Goffin’s cockatoos are very nearly as physically far away from being native Ontario wildlife as you can get: they’re from the Tanimbar Islands in eastern Indonesia. At least, they originally were. Nowadays, they’re thin on the ground in their homeland compared to populations in captivity and introduced in ‘pockets’ across the world, for strongly correlated reasons.

They’re a bit on the smaller side for cockatoos (a mere ~30 cm tall, a featherweight 250-300g – the smallest of the ‘white cockatoos’ of the genus Cacatua), and supposedly quieter than average too, although that’s (a) relative and (b) not saying much at all. They’re also quite fiendishly clever even by parrot standards; not with words (they’re more shriekers than speakers, even when hand-raised in captivity), but with their beak and feet and whatever pieces of inanimate material they can wrangle into them.

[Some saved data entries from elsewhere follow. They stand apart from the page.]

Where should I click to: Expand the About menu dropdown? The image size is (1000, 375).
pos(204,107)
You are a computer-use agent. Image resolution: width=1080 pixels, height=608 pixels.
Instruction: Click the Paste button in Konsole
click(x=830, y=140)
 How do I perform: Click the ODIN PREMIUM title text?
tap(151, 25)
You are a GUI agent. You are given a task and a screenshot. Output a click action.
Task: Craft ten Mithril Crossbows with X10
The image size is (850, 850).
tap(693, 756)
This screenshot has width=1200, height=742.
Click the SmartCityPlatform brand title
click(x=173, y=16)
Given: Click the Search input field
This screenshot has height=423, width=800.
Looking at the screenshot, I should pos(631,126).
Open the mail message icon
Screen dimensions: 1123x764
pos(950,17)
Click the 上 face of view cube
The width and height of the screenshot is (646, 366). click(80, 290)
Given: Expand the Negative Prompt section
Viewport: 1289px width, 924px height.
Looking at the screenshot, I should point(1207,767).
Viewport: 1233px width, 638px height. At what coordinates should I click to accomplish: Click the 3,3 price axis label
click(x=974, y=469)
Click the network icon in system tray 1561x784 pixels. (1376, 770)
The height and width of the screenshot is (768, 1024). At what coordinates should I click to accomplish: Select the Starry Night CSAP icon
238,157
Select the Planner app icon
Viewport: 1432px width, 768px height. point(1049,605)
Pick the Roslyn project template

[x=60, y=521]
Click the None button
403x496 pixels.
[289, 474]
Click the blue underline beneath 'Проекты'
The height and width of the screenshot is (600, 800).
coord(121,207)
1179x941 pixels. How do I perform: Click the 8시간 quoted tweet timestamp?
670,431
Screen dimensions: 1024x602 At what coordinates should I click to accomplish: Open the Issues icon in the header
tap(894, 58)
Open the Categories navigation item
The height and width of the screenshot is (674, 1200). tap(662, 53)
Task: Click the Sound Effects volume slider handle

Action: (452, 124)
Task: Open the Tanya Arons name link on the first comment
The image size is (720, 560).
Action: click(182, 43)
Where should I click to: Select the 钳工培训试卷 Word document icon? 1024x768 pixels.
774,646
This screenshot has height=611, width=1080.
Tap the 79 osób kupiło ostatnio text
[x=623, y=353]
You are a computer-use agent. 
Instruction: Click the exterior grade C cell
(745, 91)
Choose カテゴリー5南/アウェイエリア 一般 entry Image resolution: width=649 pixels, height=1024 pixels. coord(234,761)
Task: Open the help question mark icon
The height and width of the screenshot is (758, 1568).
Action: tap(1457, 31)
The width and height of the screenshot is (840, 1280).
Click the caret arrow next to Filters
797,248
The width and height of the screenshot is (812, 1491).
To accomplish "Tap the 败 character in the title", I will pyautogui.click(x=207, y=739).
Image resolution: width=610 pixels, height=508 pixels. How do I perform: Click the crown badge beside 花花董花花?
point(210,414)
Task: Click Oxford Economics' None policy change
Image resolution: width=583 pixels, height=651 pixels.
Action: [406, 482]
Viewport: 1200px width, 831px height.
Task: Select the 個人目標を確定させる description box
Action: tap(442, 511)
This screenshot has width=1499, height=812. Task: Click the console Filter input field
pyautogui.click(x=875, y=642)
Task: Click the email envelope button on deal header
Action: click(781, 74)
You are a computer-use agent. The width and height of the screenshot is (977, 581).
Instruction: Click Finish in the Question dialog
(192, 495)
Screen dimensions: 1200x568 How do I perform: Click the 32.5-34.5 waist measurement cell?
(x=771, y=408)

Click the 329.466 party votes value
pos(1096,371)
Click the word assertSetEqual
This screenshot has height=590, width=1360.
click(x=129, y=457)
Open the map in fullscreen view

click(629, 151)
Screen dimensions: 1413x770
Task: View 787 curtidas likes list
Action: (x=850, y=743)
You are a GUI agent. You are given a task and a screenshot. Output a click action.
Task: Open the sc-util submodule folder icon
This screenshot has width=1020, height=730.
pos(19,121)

Wild Goffin’s have been found using multiple types of wooden tools to get the most out of fruit; laboratory study has seen them open elaborate five-part locks to get snacks and learn how to play a sort of micro-analogy of golf (one study participant also independently discovered how to cheat at golf, a true sign of an advanced intelligence). And, in the household you can bet that if a Goffin’s sees you work the latch to its enclosure it’ll open it itself if that’s physically possible. 

Finally, as of February 2025 it’s possible that they’re on the relatively short list of species that likes to dunk food in food for flavouring purposes: specifically, Goffin’s under close experimental study showed a strong preference for using blueberry yoghurt as a dip.  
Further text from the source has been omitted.